Our study was conducted in a single center, and most of the patients belonged to the urban dwellings, and to low to medium income group. The study does not offer quantitative analysis of the treatment outcome, as it was not our objective, but it will serve as a stimulant for more studies at other centers to present us a country-wide picture of the pain.

 

6. CONCLUSION

 

Most of the patients that visited our pain clinic were female.  The age of pain patients ranged from 18 to 62, the majority of them falling between 30−52 y. The most common discomfort was caused by paraspinal muscle spasms and trigger points. The majority of mild to moderate pain issues were treated with NSAIDs and physical therapy, although multiple interventional pain-relieving procedures were used to treat acute severe pains and chronic pains refractory to medicines and physiotherapy.

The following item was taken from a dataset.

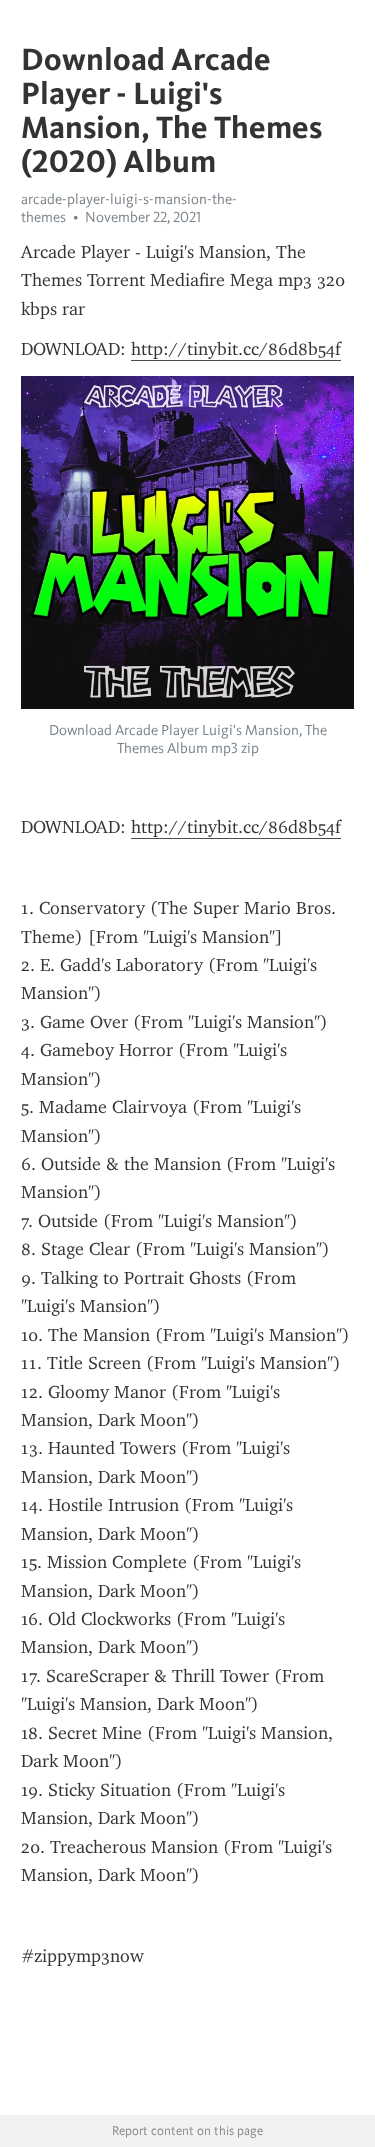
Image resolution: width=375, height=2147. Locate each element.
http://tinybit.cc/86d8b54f (236, 349)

The patient's gender and the different pain problems were connected.

7. Recommendations
  1. We recommend multicenter surveys from other population groups on a greater scale for follow-up research to find additional explanations and justification for these findings.
  2. Pain clinics, and qualified pain consultants are the need of the time in every tertiary care hospital. Due to non-availability of these facilities, most of the patients remain undiagnosed and maltreated.
  3. National guidelines for pain management in general, and for specific common pain conditions need to be adopted.
8. Availability of data
The numerical data generated in this study is available with the corresponding author.

9. Conflict of interest
None declared by the authors. No external or industry funding was involved in this study.

10. Authors’ contribution
YA: Concept, Data collection

AM: Concept, Data analysis

UN: Manuscript writing, Data analysis.